St. Luke’s Hospital: Where Patients’ Home Care Needs Are Anticipated at Discharge

This story originally appeared in IHI's 2008 Annual Progress Report.
For some patients, being discharged from the hospital is a mixed blessing. It can feel both great and scary to return home, especially for those who need to take on new and potentially confusing responsibilities for self-care.
At St. Luke’s Hospital in Cedar Rapids, Iowa, part of the Iowa Health System, a program called Transitions Home is addressing these concerns for patients with heart failure. By providing self-management support for patients at home, the hospital is reducing its rate of readmissions for heart failure patients.
The program includes a combination of patient-friendly written information along with a home visit from a nurse, a physician office visit, and follow-up telephone calls.
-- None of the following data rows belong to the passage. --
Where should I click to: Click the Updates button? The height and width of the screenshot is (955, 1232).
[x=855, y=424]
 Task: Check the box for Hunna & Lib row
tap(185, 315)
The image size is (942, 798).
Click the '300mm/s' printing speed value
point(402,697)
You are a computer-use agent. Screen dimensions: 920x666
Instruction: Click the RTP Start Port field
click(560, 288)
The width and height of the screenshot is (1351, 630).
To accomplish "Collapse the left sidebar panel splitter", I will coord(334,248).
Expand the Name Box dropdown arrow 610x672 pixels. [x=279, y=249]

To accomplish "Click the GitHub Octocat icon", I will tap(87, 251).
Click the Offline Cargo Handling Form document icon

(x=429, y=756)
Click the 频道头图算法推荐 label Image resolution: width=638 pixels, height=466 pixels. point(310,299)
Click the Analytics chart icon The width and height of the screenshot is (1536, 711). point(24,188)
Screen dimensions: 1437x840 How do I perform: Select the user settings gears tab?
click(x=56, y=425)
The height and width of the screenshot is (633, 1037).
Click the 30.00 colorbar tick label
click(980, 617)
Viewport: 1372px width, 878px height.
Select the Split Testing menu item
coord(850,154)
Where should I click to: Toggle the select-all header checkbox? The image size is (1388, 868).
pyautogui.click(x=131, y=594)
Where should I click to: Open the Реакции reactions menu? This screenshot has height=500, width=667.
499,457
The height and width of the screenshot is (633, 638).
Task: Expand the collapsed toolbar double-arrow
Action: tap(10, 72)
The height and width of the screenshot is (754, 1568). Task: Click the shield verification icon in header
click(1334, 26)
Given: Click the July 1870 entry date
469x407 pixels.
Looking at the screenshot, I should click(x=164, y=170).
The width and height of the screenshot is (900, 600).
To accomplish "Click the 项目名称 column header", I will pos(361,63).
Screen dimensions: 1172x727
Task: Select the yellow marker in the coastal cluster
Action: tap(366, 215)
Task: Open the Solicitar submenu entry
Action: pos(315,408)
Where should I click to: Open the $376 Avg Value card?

There are also weekend classes on heart failure management and diet, designed to anticipate patients’ need for ongoing reinforcement and support. 
The written materials are short and clear. “We really looked at how to succinctly get across the information we want patients to know,” says Peg Bradke, RN, MA, Director of Heart Care Services at St. Luke’s. Using feedback from focus groups, the team designed simple information packets using a “green-yellow-red zone” graphic showing patients how to interpret daily symptoms. 
In all stages of the program, staff use a technique called “Teach Back” to gauge patient understanding. “We use it in the hospital, at the home visit, and in follow-up phone calls,” says Bradke. “We ask them the same set of questions about symptoms, diet, and medication.  In the home visit and phone calls, we get complete responses more than  80 percent of the time.”